Capt Vilas Obeouan, head of the civic group told the media the latest plan to develop a domestic reactor should also be shelved.
"We found there are many irregularities surrounding nuclear reactor projects from past to present. Irregularities and questions occurred over safety measures and even how the state agency in the past has managed radioactive waste," said Capt Vilas.
Last October, villagers in Ongkharak district became angry after finding out that radioactive waste from Bang Khen was being transferred to the state nuclear research facility in Nakhon Nayok province.
Suthee Rattanamongkolgul, a lecturer on epidemiology at Srinakharinwirot University in Nakhon Nayok campus, said the latest choice of location is no longer suitable for a nuclear reactor as Nakhon Nayok has transformed over the past 30 years and now has a thriving agriculture industry as well as many homes for the elderly.
"Local people will not be happy if there is radioactive leakage which has a significant negative impact on agriculture in the area," he said.
He also added that radioactive waste management is still a big concern to the nearby community despite the nuclear agency attempting to reassure them that there have been no reports of leakage from the site in Bangkok.
He said the proposed Nakhon Nayok reactor is on a different scale to its Bangkok counterpart and "if something bad happens, the impact will be totally different".
Thailand has only ever had one research reactor -- the small 2-megawatt reactor located at the OAP building on Vibhavadi Road, adjacent to Kasetsart University in Bangkok, which came into operation in 1962.
This research reactor has generally been used by the OAP to produce isotopes for food preservation and medical use.
However, in 1989, the government decided to build a new, larger research reactor outside the capital city in Nakhon Nayok under a five-billion-baht budget.
However, with more than half the original budget having been spent on constructing buildings and offices in Ongkharak district, the project ran into controversy over the transparency of the bidding process which, after a State Audit Office probe, led to it being shelved 10 years ago.
A nuclear research facility is now operational on the site, but there is no reactor as planned.
The government remains embroiled in a legal dispute with the winning concessionaire, US-based General Atomics, with the case having been referred to an arbitrator.
However, due to the low capacity of the existing reactor in Bang Khen, Tint resurrected the plan and now wants to complete the Ongkharak Nuclear Research Centre for a further 16 billion baht.
The justification for the new reactor is it will help the country save money which would otherwise be spent importing radioactive products for cancer treatment, according to Tint.
The research reactor would serve 28 hospitals nationwide.
The final public hearing on the undertaking is expected to take place sometime in September or October of this year, having been pushed back from March due to the Covid-19 outbreak.

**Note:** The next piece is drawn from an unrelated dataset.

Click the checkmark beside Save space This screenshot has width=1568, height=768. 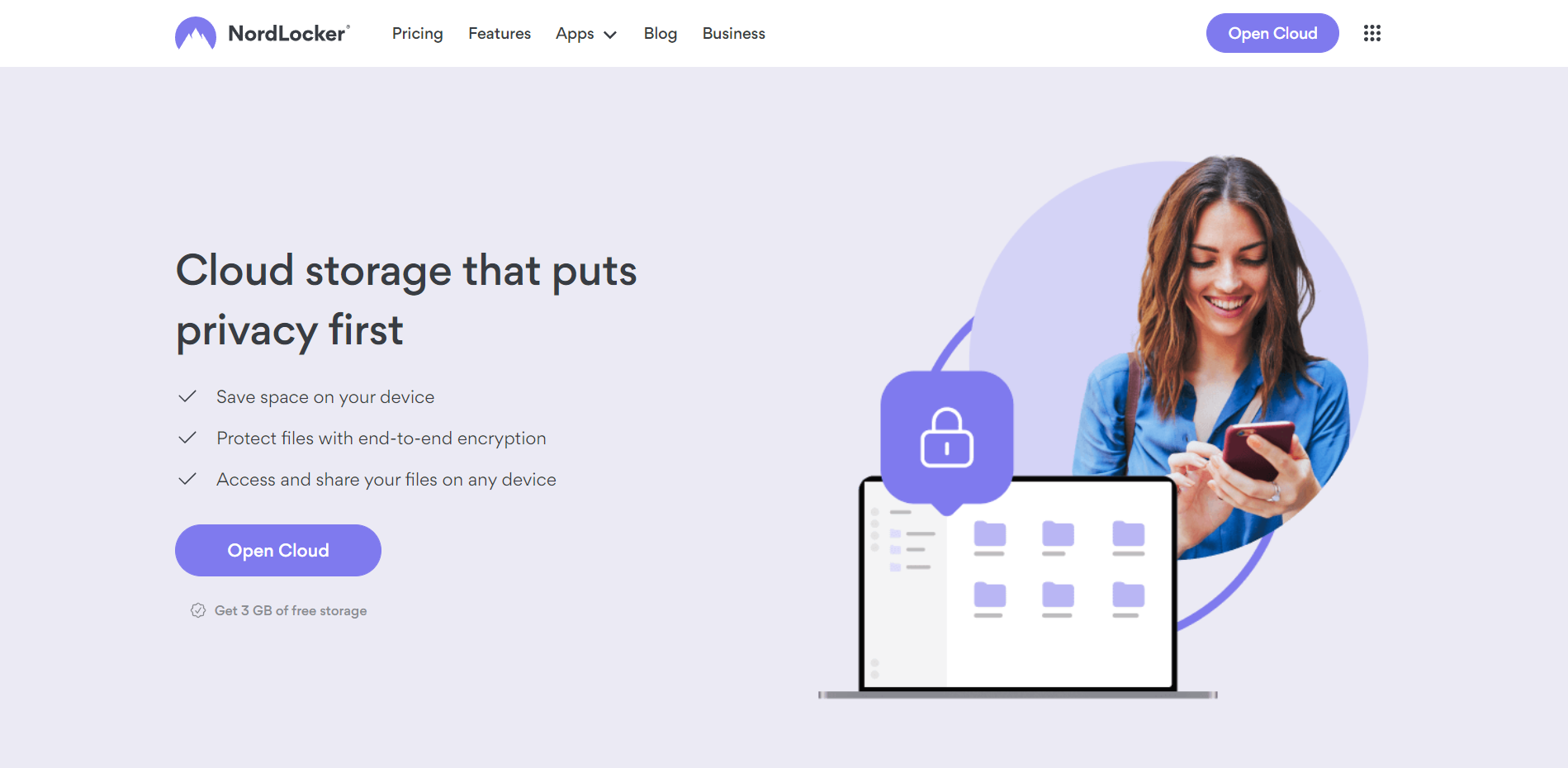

"We have done everything transparently and responded to all concerns raised by local groups several times. We answered all their questions and took them to the site to prove everything is being done according to international standards," said Thawatchai Onjun, director of Tint.

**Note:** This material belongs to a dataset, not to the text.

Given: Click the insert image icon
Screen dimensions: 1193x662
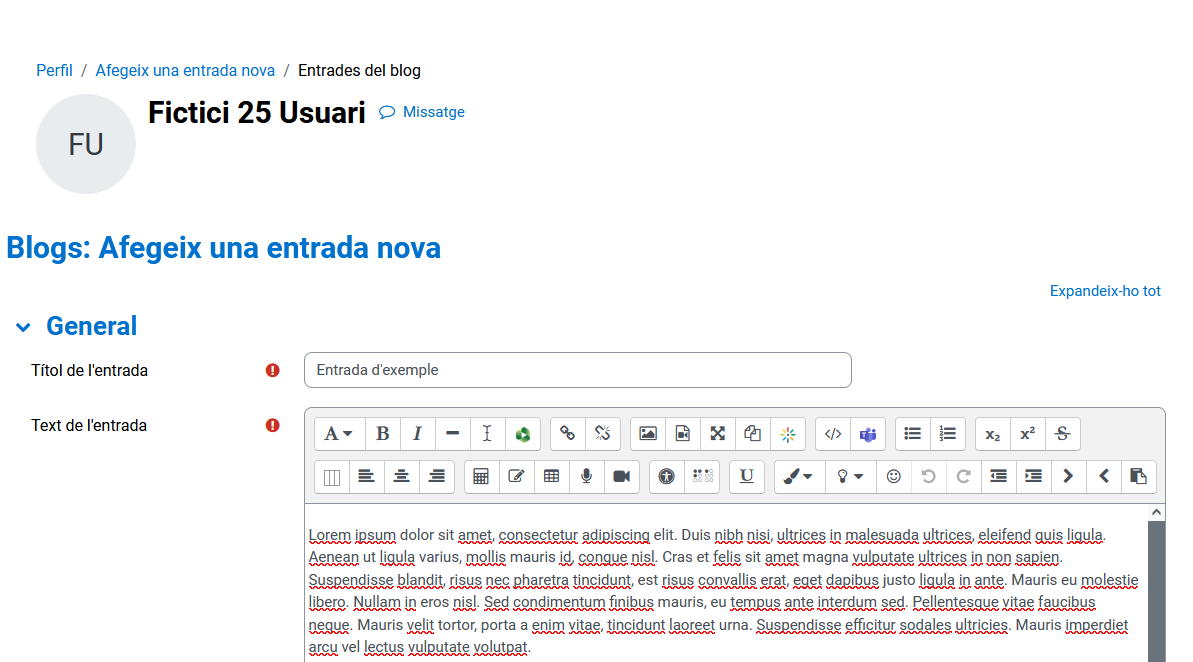Looking at the screenshot, I should click(648, 434).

He insisted the majority now approves of the project "because of their better understanding that it is for nuclear research and not a nuclear power plant".
According to legal procedure, experts will conduct an Environment and Health Impact Assessment (EHIA) after the final public hearing is finished. Under environmental law, all projects with the potential to pose a risk to public health or safety must pass an EHIA.
The Office of the National Economic and Social Development Council will later consider the project's potential before putting the final blueprint before the cabinet for approval.
Under the regulations of state projects with a value of investment exceeding one billion baht, they must be approved by the office.
According to the latest timeline, further construction of the site is due to get underway in 2024 with the reactor finally becoming operational by 2032, at which point the reactor in Bang Khen will finally be decommissioned after 58 years service.